[INPUT RECORDS]:
⁂

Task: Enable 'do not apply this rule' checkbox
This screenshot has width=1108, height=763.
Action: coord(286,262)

⁂

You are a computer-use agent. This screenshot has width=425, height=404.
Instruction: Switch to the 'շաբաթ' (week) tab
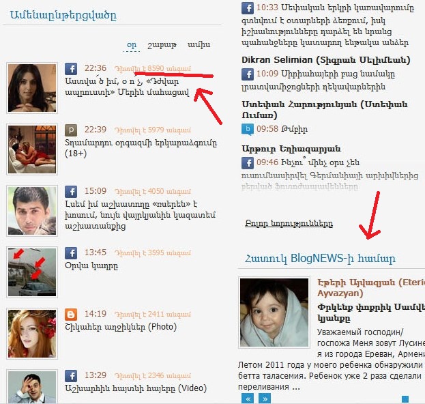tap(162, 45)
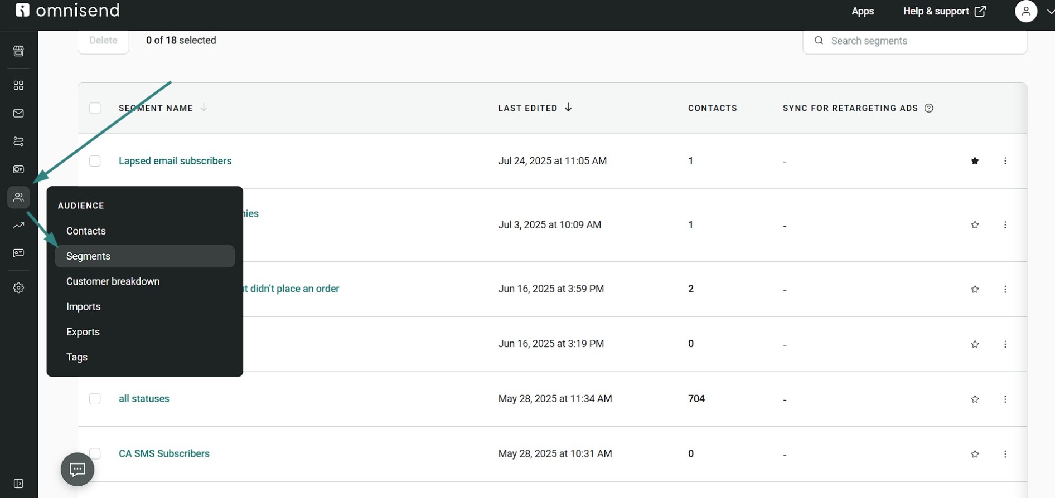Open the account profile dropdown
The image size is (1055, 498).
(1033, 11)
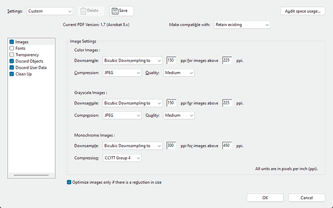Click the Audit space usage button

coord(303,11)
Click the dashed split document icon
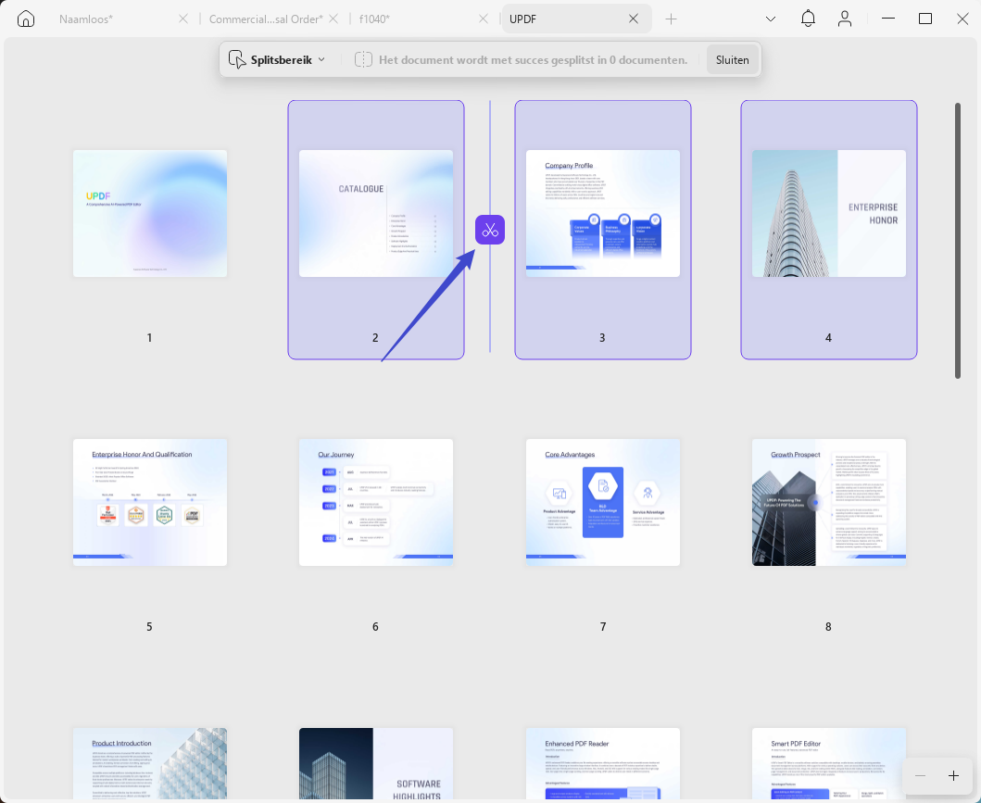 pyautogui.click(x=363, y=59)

⁂

[TASK STATEMENT]: Rewrite the stretch of the records from the line containing "You are a computer-use" through the line containing "pyautogui.click(x=363, y=59)", swapping "dashed" for "dotted" and changing nothing else. Leave the pictures out of your answer.

[FINAL ANSWER]:
You are a computer-use agent. This screenshot has width=425, height=404.
Instruction: Switch to the 'շաբաթ' (week) tab
tap(162, 45)
Open the account profile dropdown
The image size is (1055, 498).
(1033, 11)
Click the Audit space usage button

coord(303,11)
Click the dotted split document icon
 pyautogui.click(x=363, y=59)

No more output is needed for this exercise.